IdentifAI smaschera i falsi dell’intelligenza artificiale
MENTRE LE APPLICAZIONI di Intelligenza artificiale proliferano, urge correre ai ripari e avere anche strumenti digitali, in grado di de-generare,...

MENTRE LE APPLICAZIONI di Intelligenza artificiale proliferano, urge correre ai ripari e avere anche strumenti digitali, in grado di de-generare, cioè di identificare in maniera univoca l’intervento degli algoritmi intelligenti. Nasce da questa idea IdentifAi, startup innovativa con sede a Milano, specializzata nella definizione e nel training di modelli (de)generativi per identificare l’origine di contenuti potenzialmente generati da sistemi di intelligenza artificiale. "L’avanzamento tecnologico in ambito generative AI causerà un avvicinamento tra il mondo fisico e quello digitale rendendoli indistinguibili ad occhio umano", spiega Marco Ramilli, cofondatore di IdentifAI. "Credo sia nostro diritto essere informati, in ogni momento, su ciò che utilizziamo per alimentare la nostra mente, che a sua volta dirige la nostra opinione".

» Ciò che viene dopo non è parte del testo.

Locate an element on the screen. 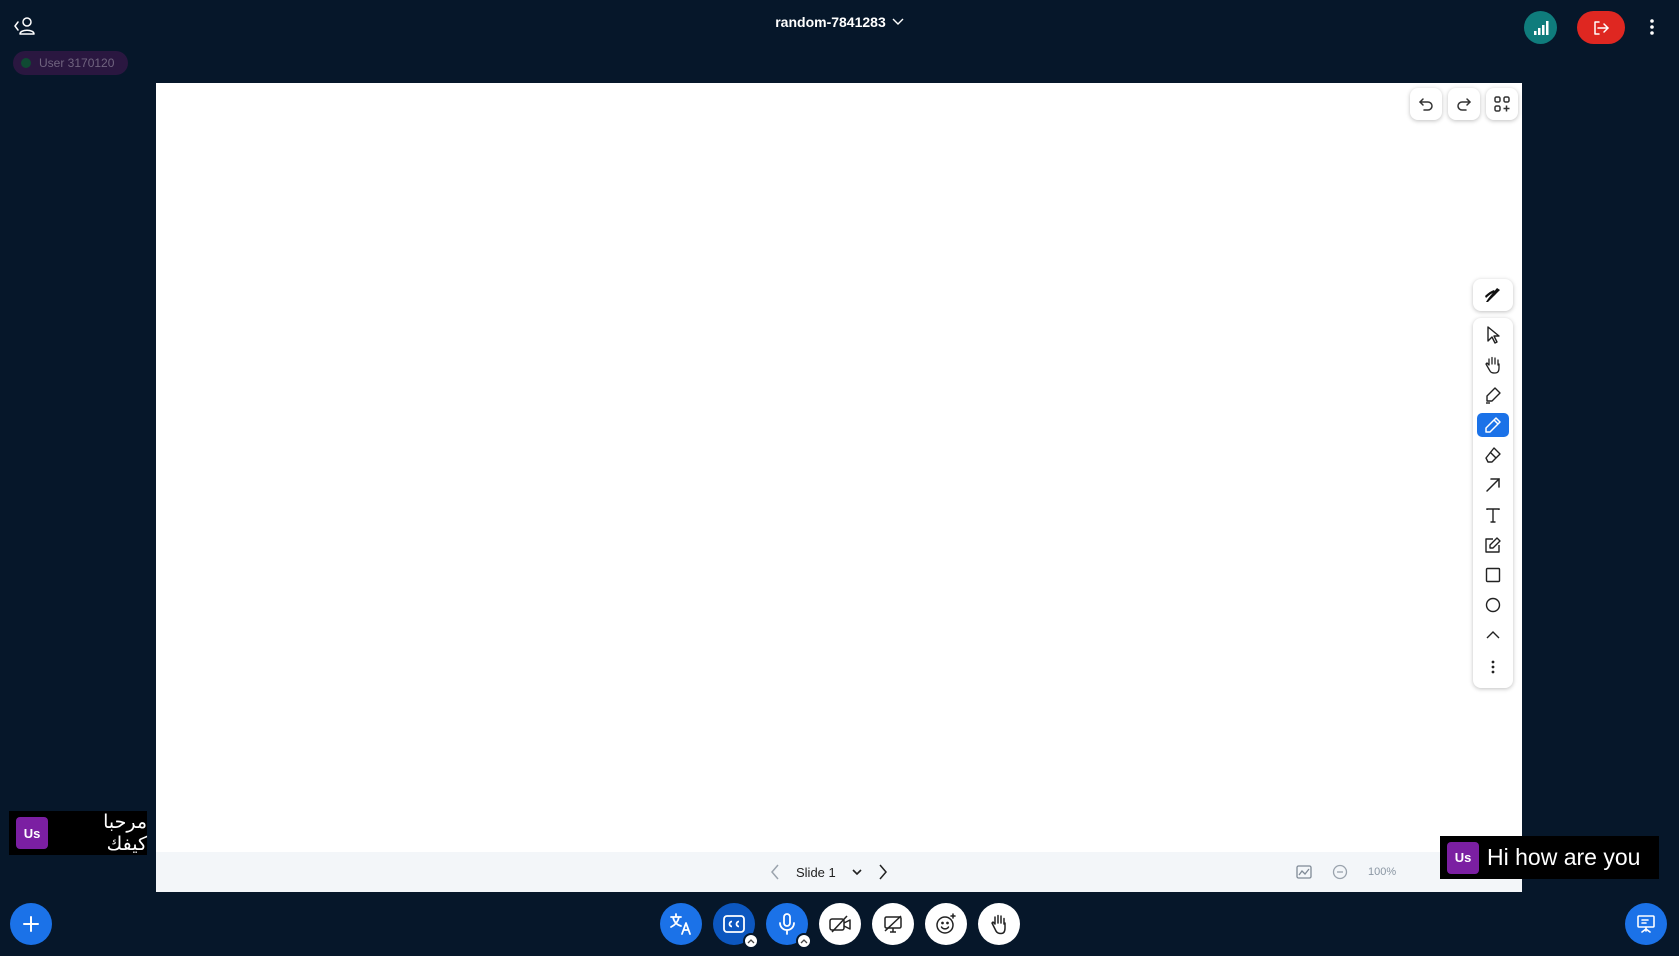 The image size is (1679, 956). leave-session-button is located at coordinates (1601, 28).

Per modello degenerativo IdentifAI intende un proprio modello generativo addestrato per identificare un artefatto, sia esso una immagine, un video, un suono o un testo, realizzato da una intelligenza artificiale. Un sistema decostruttore, basato sulla probabilità dell’accadimento di ogni singolo pixel. "Nel mondo iperconnesso di oggi, l’affidabilità delle immagini, dei video e delle voci sta diventando un fattore critico di sicurezza e di stabilità economica per organizzazioni ed individui", aggiunge l’altro cofondatore di IdentifAi, Marco Castaldo. "La nostra startup nasce con l’obiettivo di proteggere aziende, media e istituzioni da una minaccia crescente: la manipolazione dei contenuti digitali tramite intelligenza artificiale. I deepfake sono, infatti, un rischio tecnologico con un crescente impatto economico, qualcosa in grado di compromettere la credibilità delle fonti di informazione, mettere in crisi i processi di verifica online delle identità personali, indebolire la reputazione e dunque la fiducia in organizzazioni di qualsiasi settore e dimensione, manipolare e inquinare i sistemi politici. Tutto questo ci ha spinti ad occuparci di immagini e video alterati. Ora, con l’avanzare delle tecnologie vocali sintetiche, estendiamo la nostra capacità di verificare l’autenticità di contenuti digitali anche all’analisi e alla verifica delle voci umane", spiega ancora Castaldo.
Qualche esempio? Sono i due fondatori della startup milanese a farli "Prendiamo un contenuto falso ben realizzato e come questo possa influenzare l’andamento di un titolo in borsa, generare disinformazione in campagna elettorale, danneggiare brand consolidati. Un contenuto ben fatto falso può per esempio consentire ad un criminale di passare per qualcun altro ed ottenere informazioni critiche e strategiche, bypassando le barriere informatiche che le organizzazioni hanno alzato negli anni contro il cyber crime. Oppure potrebbe terrorizzare un anziano che crede di parlare con il figlio o con il nipote che chiede un bonifico urgentissimo", spiegano Ramilli e Castaldo. Per questo "rilevare e certificare l’autenticità dei contenuti digitali non è più solo una questione etica o legale: è un’esigenza economica e di sicurezza generale. Il mercato della verifica dei contenuti è in forte espansione e la domanda di strumenti affidabili cresce ogni giorno. Il nostro lavoro si inserisce in questa transizione da un mondo dove la verità era in quello che vedevamo e sentivamo, ad uno nel quale il vero e il falso sono sempre più difficili da distinguere", conclude Castaldo. La startup si avvale della collaborazione delle università di Bologna e di Napoli, con le quali sono stati lanciati progetti di ricerca.